Ellen Tabby, an African-American, has worked for Binge and Purr, a cat food manufacturing company, for several years. Tabby reports to Stephanie Schnauzer, who is white. Tabby and Schnauzer argue like cats and dogs. Tabby is convinced that Schnauzer’s poor attitude toward her is rooted in the fact that Tabby is African-American. Although Schnauzer directs Tabby’s daily work, she does not have the power to take tangible employment actions (e.g. hire, fire, demote, promote, transfer, etc.). Initially a scaredy-cat about discussing the matter, Tabby decided last month to let the cat out of the bag. She complained to HR that Schnauzer gives her a “hard time” by providing her with bad assignments, glaring at her, slamming equipment around her and generally intimidating her. Tabby sued Binge and Purr claiming discrimination under Title VII and alleging that Schnauzer created a racially hostile work environment. Can Binge and Purr be held vicariously liable for Schnauzer’s actions?
Probably not. Title VII makes it easier to hold a company vicariously liable for the actions of its employees, if the harasser is considered a “supervisor” as a supervisor is thought to be an extension of management.

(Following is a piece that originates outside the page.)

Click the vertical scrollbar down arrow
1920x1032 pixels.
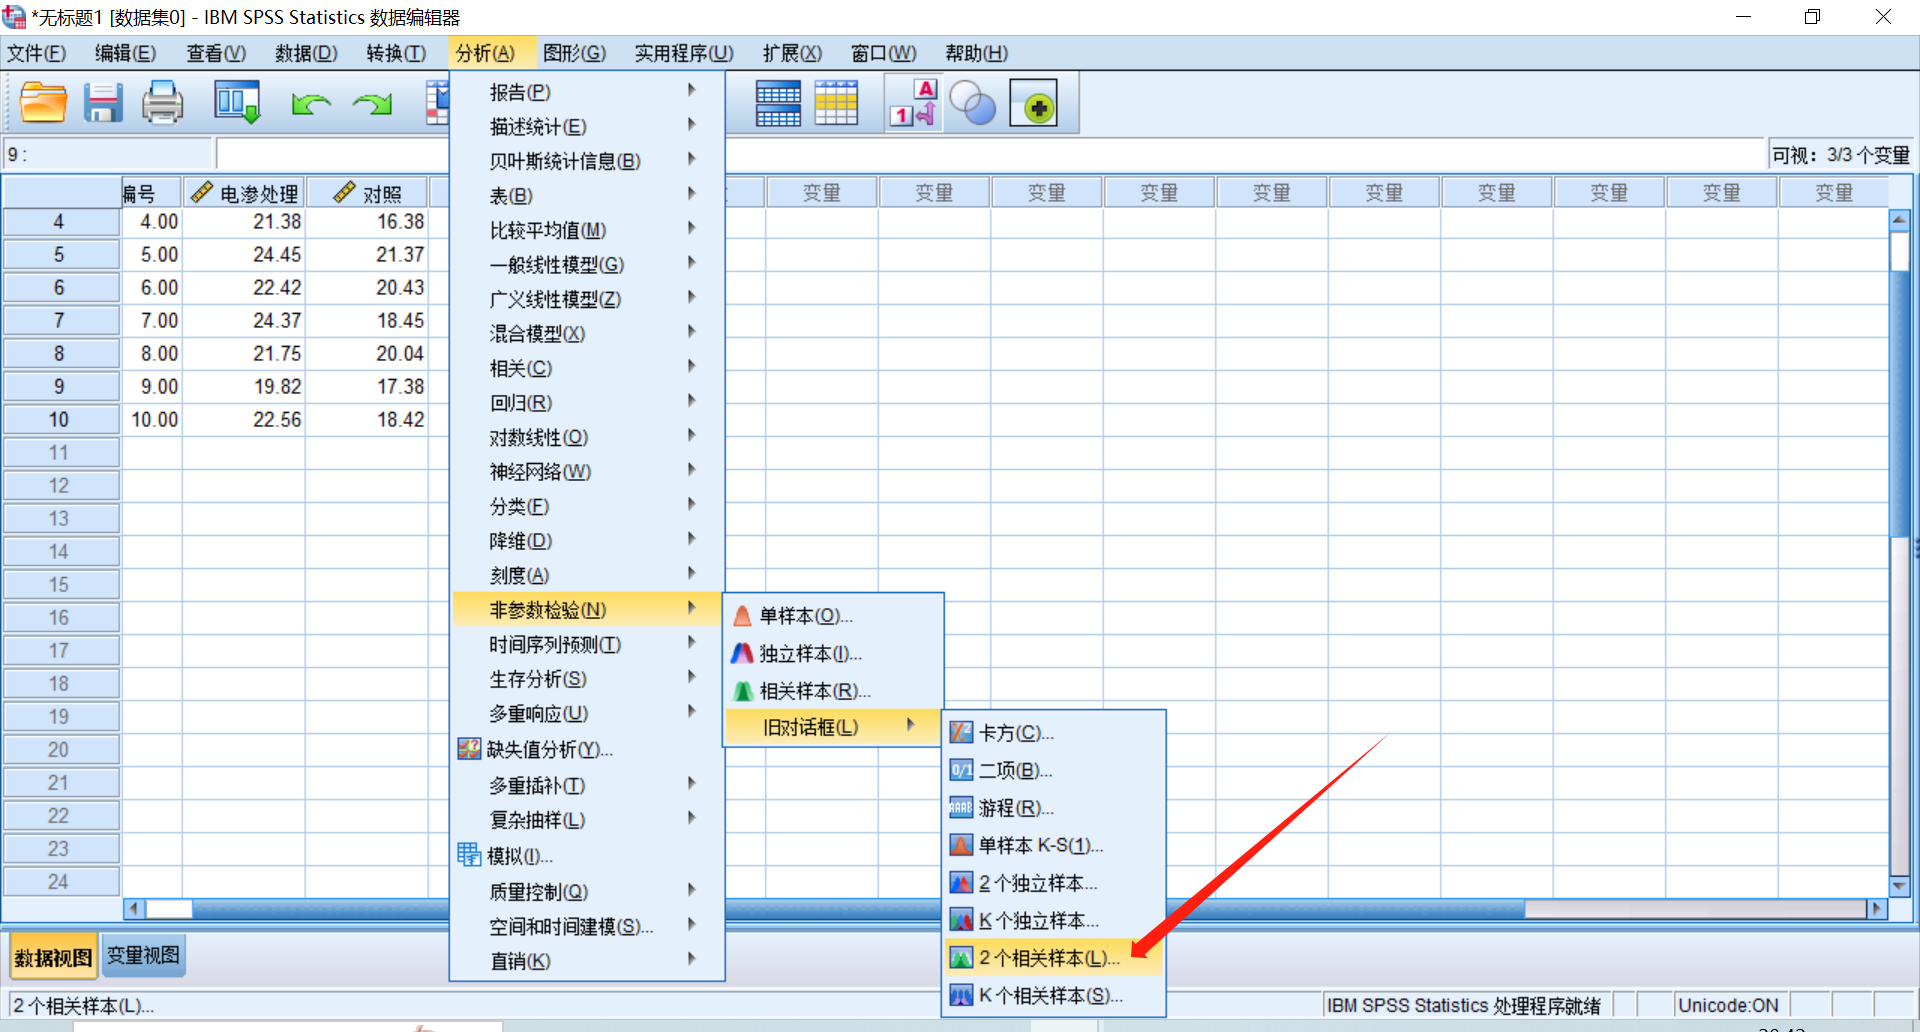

Recently the U.S. Supreme Court held that if an employee like Schnauzer has no authority to impose tangible employment actions, the employee cannot be considered a “supervisor.” Therefore, Binge and Purr is not vicariously liable for alleged harassment. The Supremes specifically rejected the EEOC’s current definition of “supervisor” as someone merely with the ability to exercise significant direction over another’s daily work. Although the Court’s ruling was hailed as very favorable to employers, Tabby can still claim Binge and Purr was negligent in handling her complaint about Schnauzer’s harassing behavior (e.g. that Binge and Purr knew or should have known that unlawful harassment was occurring but failed to take appropriate action).
Tilting the Scales in Your Favor:
The Vance definition of supervisor can readily be applied to benefit businesses that carefully review and revise job descriptions to ensure that only key personnel have the ability to take tangible employment actions. Limiting the number of “supervisors” will reduce the likelihood that a company will be held vicariously liable. Businesses, however, must remain vigilant in investigating, auditing and taking action to ensure claims of discrimination, harassment and retaliation are appropriately handled.